▶ **Exercise**
Nothing but the lines from the top of the following entries through the line with "LFS Standard Terms And Conditions (762, 2190)" should be printed, exactly as they are.

▶ **Supplied material**
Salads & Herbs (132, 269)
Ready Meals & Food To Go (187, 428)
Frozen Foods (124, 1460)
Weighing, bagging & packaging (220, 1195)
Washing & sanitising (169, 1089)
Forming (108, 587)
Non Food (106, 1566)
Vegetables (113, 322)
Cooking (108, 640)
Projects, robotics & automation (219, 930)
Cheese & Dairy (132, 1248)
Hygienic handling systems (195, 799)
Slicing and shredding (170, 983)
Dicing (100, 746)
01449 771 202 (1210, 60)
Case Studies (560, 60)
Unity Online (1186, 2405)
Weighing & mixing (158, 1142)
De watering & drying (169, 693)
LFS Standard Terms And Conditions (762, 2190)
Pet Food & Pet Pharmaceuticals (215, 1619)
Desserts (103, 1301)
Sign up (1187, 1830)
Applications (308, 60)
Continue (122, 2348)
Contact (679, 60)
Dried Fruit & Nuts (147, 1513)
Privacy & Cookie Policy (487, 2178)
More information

▶ **Task response**
Salads & Herbs (132, 269)
Ready Meals & Food To Go (187, 428)
Frozen Foods (124, 1460)
Weighing, bagging & packaging (220, 1195)
Washing & sanitising (169, 1089)
Forming (108, 587)
Non Food (106, 1566)
Vegetables (113, 322)
Cooking (108, 640)
Projects, robotics & automation (219, 930)
Cheese & Dairy (132, 1248)
Hygienic handling systems (195, 799)
Slicing and shredding (170, 983)
Dicing (100, 746)
01449 771 202 (1210, 60)
Case Studies (560, 60)
Unity Online (1186, 2405)
Weighing & mixing (158, 1142)
De watering & drying (169, 693)
LFS Standard Terms And Conditions (762, 2190)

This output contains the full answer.